§ **Goal of the exercise**
Copy out the lines starting at the line that contains "Pravila Sport&Bonus program (823, 1889)" and ending at the line that contains "Feedback (461, 2465)", with both of those lines included. Reproduce each one without any change.

§ **Information given**
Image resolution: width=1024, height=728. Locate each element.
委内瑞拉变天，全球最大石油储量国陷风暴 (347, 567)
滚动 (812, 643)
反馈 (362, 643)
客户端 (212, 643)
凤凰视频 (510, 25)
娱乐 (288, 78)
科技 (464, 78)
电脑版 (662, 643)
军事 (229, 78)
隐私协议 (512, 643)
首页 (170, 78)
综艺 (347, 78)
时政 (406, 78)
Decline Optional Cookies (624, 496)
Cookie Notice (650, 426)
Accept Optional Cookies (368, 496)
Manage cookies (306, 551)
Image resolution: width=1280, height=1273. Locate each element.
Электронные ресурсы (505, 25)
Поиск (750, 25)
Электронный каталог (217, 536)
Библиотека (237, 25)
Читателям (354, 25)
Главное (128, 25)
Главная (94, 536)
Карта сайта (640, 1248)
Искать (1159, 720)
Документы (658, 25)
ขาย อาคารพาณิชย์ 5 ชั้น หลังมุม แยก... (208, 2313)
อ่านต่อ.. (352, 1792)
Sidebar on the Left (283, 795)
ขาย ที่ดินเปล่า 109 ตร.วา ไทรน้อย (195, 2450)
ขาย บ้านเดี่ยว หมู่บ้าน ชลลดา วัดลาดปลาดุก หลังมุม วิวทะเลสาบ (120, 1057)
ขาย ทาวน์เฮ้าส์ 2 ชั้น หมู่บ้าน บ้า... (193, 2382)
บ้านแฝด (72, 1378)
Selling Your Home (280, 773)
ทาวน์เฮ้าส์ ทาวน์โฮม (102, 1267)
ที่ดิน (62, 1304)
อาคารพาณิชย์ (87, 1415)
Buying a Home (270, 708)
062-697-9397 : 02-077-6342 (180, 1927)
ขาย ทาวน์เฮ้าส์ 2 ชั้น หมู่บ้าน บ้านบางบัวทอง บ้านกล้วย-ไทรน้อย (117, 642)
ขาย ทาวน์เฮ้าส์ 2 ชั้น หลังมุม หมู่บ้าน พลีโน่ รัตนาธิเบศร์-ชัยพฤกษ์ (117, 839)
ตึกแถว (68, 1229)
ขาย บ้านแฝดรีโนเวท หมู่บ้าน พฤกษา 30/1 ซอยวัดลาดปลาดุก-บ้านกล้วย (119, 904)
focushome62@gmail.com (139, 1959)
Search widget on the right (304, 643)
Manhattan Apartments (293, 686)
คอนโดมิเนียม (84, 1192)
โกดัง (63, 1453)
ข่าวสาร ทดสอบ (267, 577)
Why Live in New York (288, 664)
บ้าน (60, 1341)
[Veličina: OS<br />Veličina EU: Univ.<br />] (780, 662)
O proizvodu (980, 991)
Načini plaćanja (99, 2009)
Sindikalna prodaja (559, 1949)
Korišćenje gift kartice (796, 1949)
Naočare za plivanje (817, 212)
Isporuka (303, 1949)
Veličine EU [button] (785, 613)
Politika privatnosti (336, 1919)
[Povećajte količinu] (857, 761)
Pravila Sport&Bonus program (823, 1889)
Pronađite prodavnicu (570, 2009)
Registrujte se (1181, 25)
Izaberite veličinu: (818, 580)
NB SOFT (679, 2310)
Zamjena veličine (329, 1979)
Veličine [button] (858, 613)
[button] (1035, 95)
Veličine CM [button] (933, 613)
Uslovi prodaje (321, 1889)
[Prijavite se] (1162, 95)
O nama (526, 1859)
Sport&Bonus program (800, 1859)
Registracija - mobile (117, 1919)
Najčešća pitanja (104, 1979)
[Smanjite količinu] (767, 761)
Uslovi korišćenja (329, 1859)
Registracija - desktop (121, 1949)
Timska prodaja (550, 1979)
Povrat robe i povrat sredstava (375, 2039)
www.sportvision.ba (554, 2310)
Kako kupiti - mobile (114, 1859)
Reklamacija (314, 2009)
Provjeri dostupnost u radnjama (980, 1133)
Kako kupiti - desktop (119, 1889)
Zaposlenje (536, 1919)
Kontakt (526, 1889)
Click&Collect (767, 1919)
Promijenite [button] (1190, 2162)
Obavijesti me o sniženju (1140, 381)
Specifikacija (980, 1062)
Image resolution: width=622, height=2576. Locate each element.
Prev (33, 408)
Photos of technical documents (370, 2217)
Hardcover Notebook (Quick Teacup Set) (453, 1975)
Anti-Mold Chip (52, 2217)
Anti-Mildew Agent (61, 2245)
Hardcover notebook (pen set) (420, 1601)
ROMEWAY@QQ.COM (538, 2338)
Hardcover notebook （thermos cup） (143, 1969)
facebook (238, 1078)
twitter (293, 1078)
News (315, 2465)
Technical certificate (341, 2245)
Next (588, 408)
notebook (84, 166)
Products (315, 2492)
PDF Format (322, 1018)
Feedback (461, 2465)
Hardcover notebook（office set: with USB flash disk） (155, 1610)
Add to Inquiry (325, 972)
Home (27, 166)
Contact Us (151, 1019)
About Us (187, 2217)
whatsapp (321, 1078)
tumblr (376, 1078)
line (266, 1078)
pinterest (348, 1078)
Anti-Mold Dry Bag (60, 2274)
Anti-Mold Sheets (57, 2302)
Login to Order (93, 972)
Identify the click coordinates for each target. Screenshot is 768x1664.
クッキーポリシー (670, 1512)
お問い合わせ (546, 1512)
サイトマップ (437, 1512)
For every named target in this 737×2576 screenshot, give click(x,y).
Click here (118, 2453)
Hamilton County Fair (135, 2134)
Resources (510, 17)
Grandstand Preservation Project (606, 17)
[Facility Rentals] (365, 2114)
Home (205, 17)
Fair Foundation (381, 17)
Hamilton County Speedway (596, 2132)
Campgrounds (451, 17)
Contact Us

§ **Response to the exercise**
Pravila Sport&Bonus program (823, 1889)
Pronađite prodavnicu (570, 2009)
Registrujte se (1181, 25)
Izaberite veličinu: (818, 580)
NB SOFT (679, 2310)
Zamjena veličine (329, 1979)
Veličine [button] (858, 613)
[button] (1035, 95)
Veličine CM [button] (933, 613)
Uslovi prodaje (321, 1889)
[Prijavite se] (1162, 95)
O nama (526, 1859)
Sport&Bonus program (800, 1859)
Registracija - mobile (117, 1919)
Najčešća pitanja (104, 1979)
[Smanjite količinu] (767, 761)
Uslovi korišćenja (329, 1859)
Registracija - desktop (121, 1949)
Timska prodaja (550, 1979)
Povrat robe i povrat sredstava (375, 2039)
www.sportvision.ba (554, 2310)
Kako kupiti - mobile (114, 1859)
Reklamacija (314, 2009)
Provjeri dostupnost u radnjama (980, 1133)
Kako kupiti - desktop (119, 1889)
Zaposlenje (536, 1919)
Kontakt (526, 1889)
Click&Collect (767, 1919)
Promijenite [button] (1190, 2162)
Obavijesti me o sniženju (1140, 381)
Specifikacija (980, 1062)
Image resolution: width=622, height=2576. Locate each element.
Prev (33, 408)
Photos of technical documents (370, 2217)
Hardcover Notebook (Quick Teacup Set) (453, 1975)
Anti-Mold Chip (52, 2217)
Anti-Mildew Agent (61, 2245)
Hardcover notebook (pen set) (420, 1601)
ROMEWAY@QQ.COM (538, 2338)
Hardcover notebook （thermos cup） (143, 1969)
facebook (238, 1078)
twitter (293, 1078)
News (315, 2465)
Technical certificate (341, 2245)
Next (588, 408)
notebook (84, 166)
Products (315, 2492)
PDF Format (322, 1018)
Feedback (461, 2465)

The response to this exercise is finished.